Agenda Cultural

Casa Mudéjar

Con la visita del Ingeniero Miguel Ángel Riquelme a la llamada Casa Mudéjar, de la calle Ildefonso Fuentes número 65 sur, entre las avenidas Allende y Matamoros, se abre otra etapa en la recuperación del inmueble por parte del Ayuntamiento de Torreón, su recuperación arquitectónica y su habilitación como edificio público de interés histórico y cultural para la ciudad.


La casa fue cedida por el Ayuntamiento a la Universidad Autónoma de La Laguna, en sesión de 9 de octubre de 2002, con el afán de que la Universidad le diera una vida cultural.
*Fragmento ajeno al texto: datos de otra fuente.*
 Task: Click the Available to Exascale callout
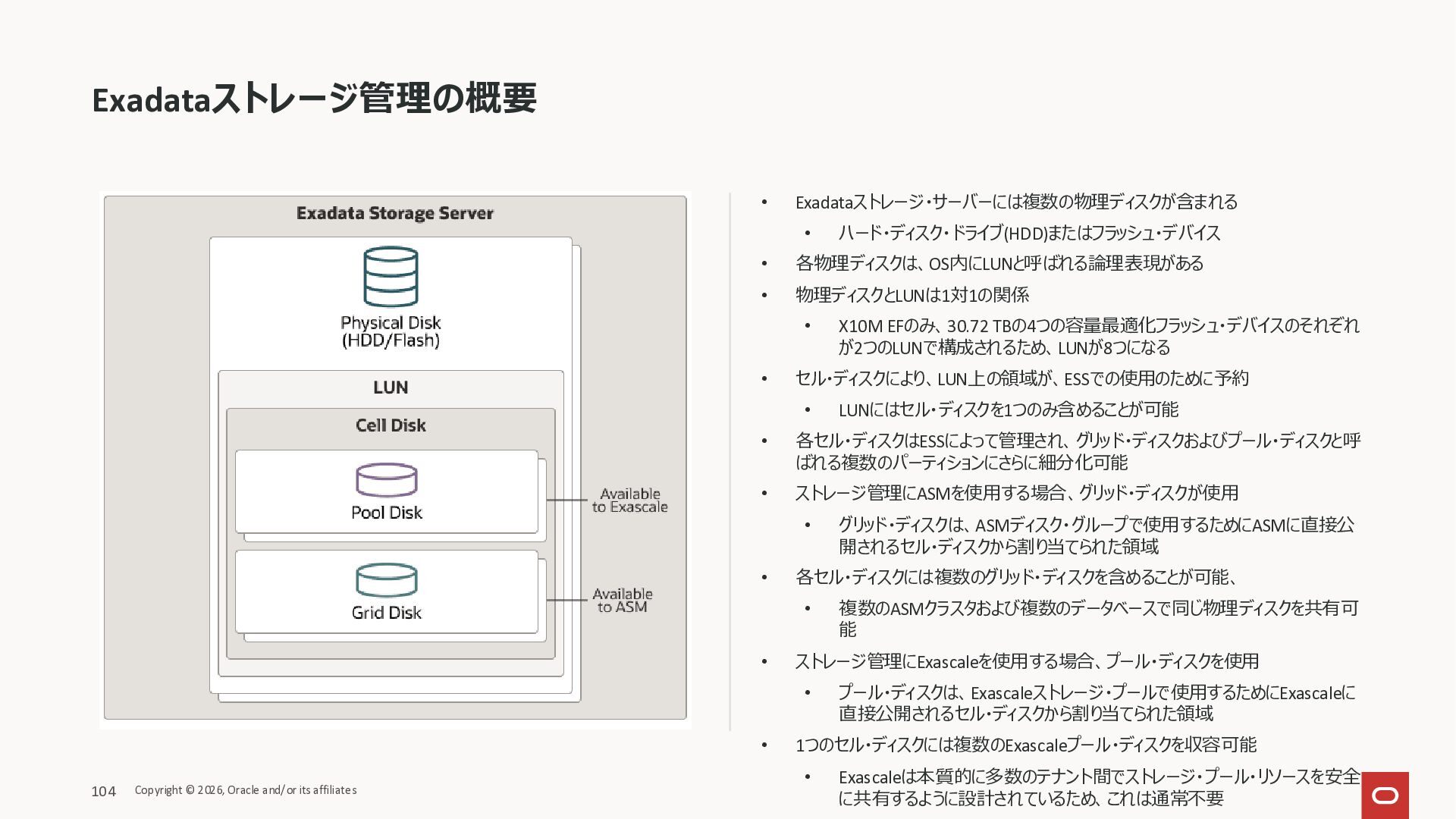(x=629, y=500)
Dos estudiantes de la UAL diseñaron un proyecto de recuperación como parte de su tesis universitaria en arquitectura y se dejó volar la imaginación.


Pero la casa construida por el doctor Alberto Álvarez García en 1910, que luego sería Registro Público de la Propiedad, luego librería y papelería no  albergó al Museo de Historia Natural de la UAL, conforme al  compromiso universitario.


Las palabras bien intencionadas de Pedro Rivas, Rector de la Universidad en esa época se quedaron en el aire, agradeció la respuesta del Ayuntamiento a la petición de donación “con la conciencia de que se trata de un inmueble invaluable que representa una época muy importante de Torreón”.


Lo peor vino después, cuando el legislador local Simón Vargas subió a tribuna la propuesta de recuperar la Casa Mudéjar, se tuvo que tomar en cuenta que Francisco López, de Coproder había señalado que la UAL  comprometió el inmueble como garantía de pago por un préstamo bancario para asignarlo a becas estudiantiles y no regresó el dinero al banco.


La administración anterior del Ayuntamiento apoyó a Vargas en su labor de rescate que tuvo buen fin en 2013. Ahora, el Ingeniero Riquelme visitó la vieja casona que tiene hasta un pequeño fantasma que habita  “el baño de las pelotas”, toma el proyecto de rehabilitación en sus manos y la casona que se ha deteriorado por el abandono que vivió por tantos años, tiene un futuro promisorio.


Supongo que si el alcalde de Torreón tiene las llaves de la casa y pudo entrar a ella, es porque se liberó el embargo que había sobre ella y que todo quedó atrás: borrón y cuenta nueva, que las nuevas buenas intenciones triunfen esta vez sobre las adversidades económicas y políticas.


La casa no está en buen estado, requiere de una inmediata intervención arquitectónica, es un tesoro de la ciudad y cuenta con el pórtico más bello, delicado y esbelto, con tres accesos al centro y dos más a sus costados  con detalles lobulados que se repiten en el balcón y ventanas del segundo nivel. La Casa Mudéjar es una casa más de ladrillo en el centro de Torreón y es patrimonio de todos y también  responsabilidad de todos.